Attack-Defense Trees with Offensive and Defensive Attributes (with Appendix)
Danut-Valentin Copae, Reza Soltani, Milan Lopuhaä-Zwakenberg
TL;DR
This work extends Attack-Defense Trees by introducing attacker and defender semiring attribute domains and a formal Pareto-front analysis for multi-criteria security assessment. It provides a Bottom-Up algorithm for tree-shaped ADTs and a Binary Decision Diagram (BDDs) based approach for DAG-shaped ADTs, with a defense-first variable order to ensure correctness. The authors prove key correctness results and demonstrate practical scalability on randomly generated ADTs up to 325 nodes, as well as a real-world Money Theft case study, revealing richer defender-attack trade-offs than single-metric analyses.
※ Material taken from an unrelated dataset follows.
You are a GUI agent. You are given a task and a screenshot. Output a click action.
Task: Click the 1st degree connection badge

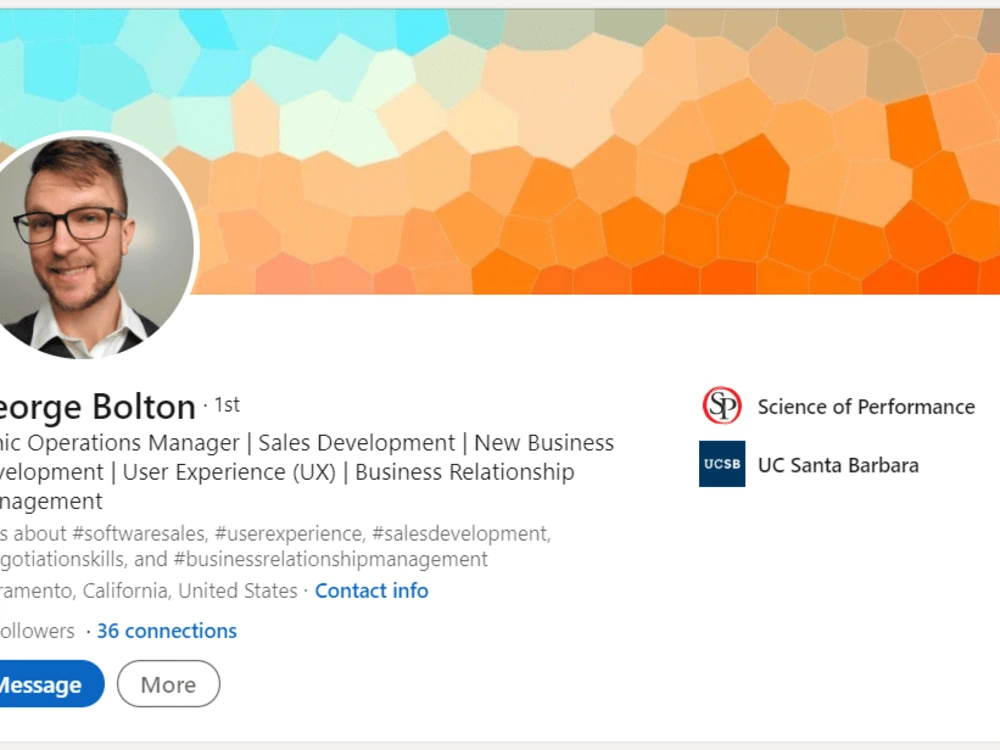226,404
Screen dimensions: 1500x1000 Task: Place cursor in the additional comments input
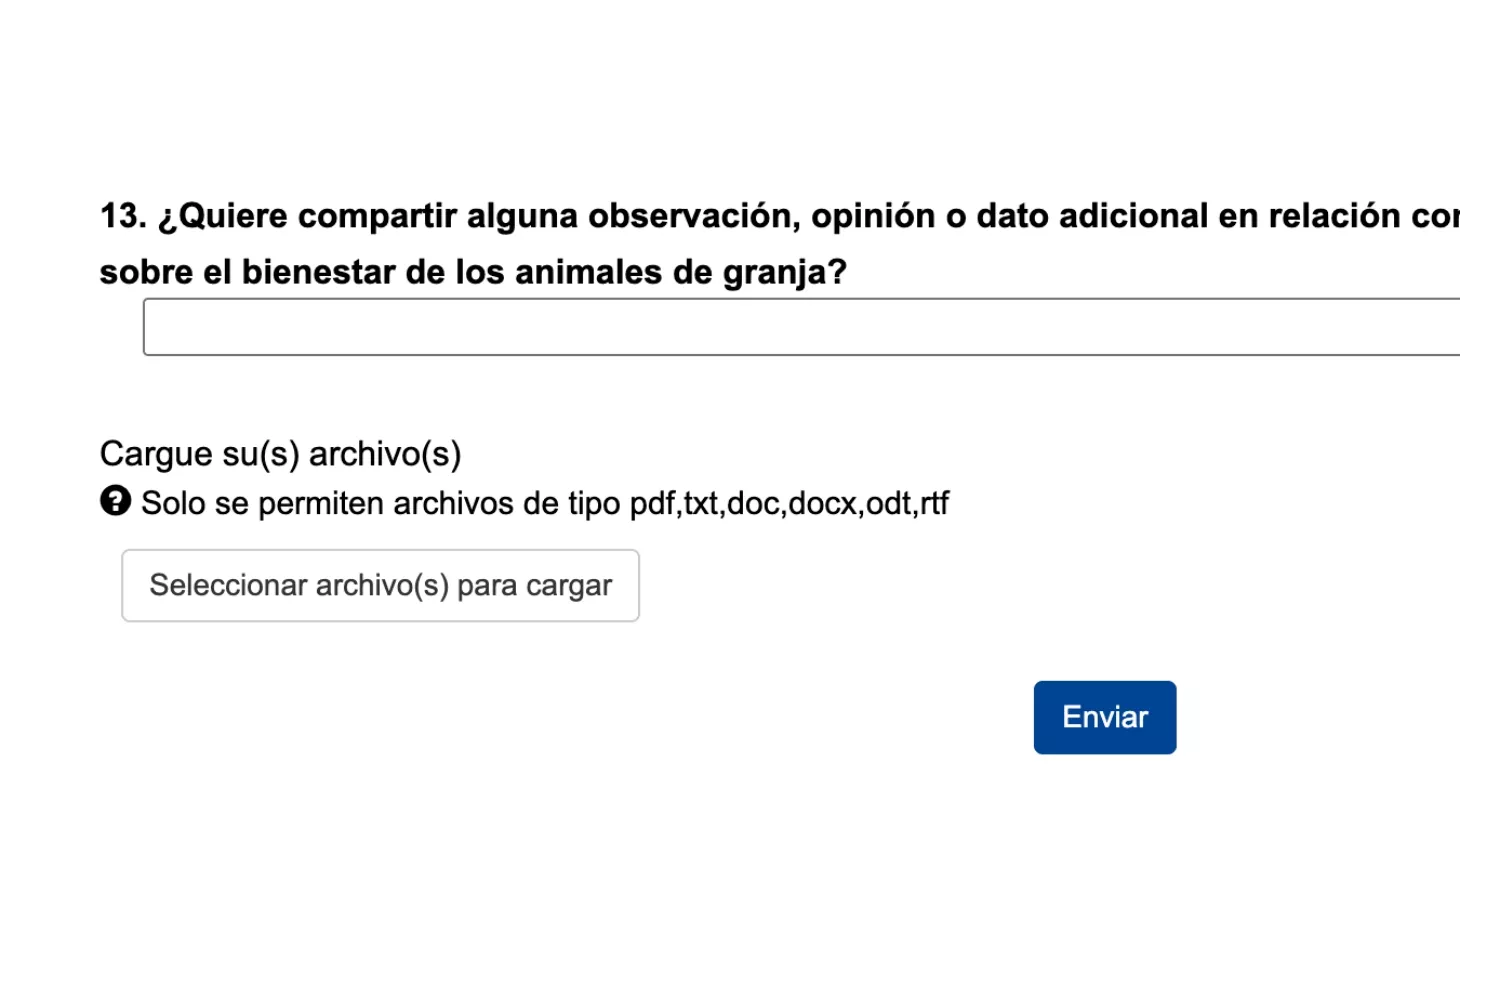click(x=800, y=327)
The framework enables resource-aware security planning by producing non-dominated defender-attack strategy pairs, guiding efficient allocation of defensive budgets. Future work includes probabilistic extensions, modular decomposition, and dynamic ADTs to model time-dependent behavior.
Abstract
Effective risk management in cybersecurity requires a thorough understanding of the interplay between attacker capabilities and defense strategies. Attack-Defense Trees (ADTs) are a commonly used methodology for representing this interplay; however, previous work in this domain has only focused on analyzing metrics such as cost, damage, or time from the perspective of the attacker. This approach provides an incomplete view of the system, as it neglects to model defender attributes: in real-world scenarios, defenders have finite resources for countermeasures and are similarly constrained. In this paper, we propose a novel framework that incorporates defense metrics into ADTs, and we present efficient algorithms for computing the Pareto front between defense and attack metrics. Our methods encode both attacker and defender metrics as semirings, allowing our methods to be used for many metrics such as cost, damage, and skill. We analyze tree-structured ADTs using a bottom-up approach and general ADTs by translating them into binary decision diagrams. Experiments on randomly generated ADTS demonstrate that both approaches effectively handle ADTs with several hundred nodes.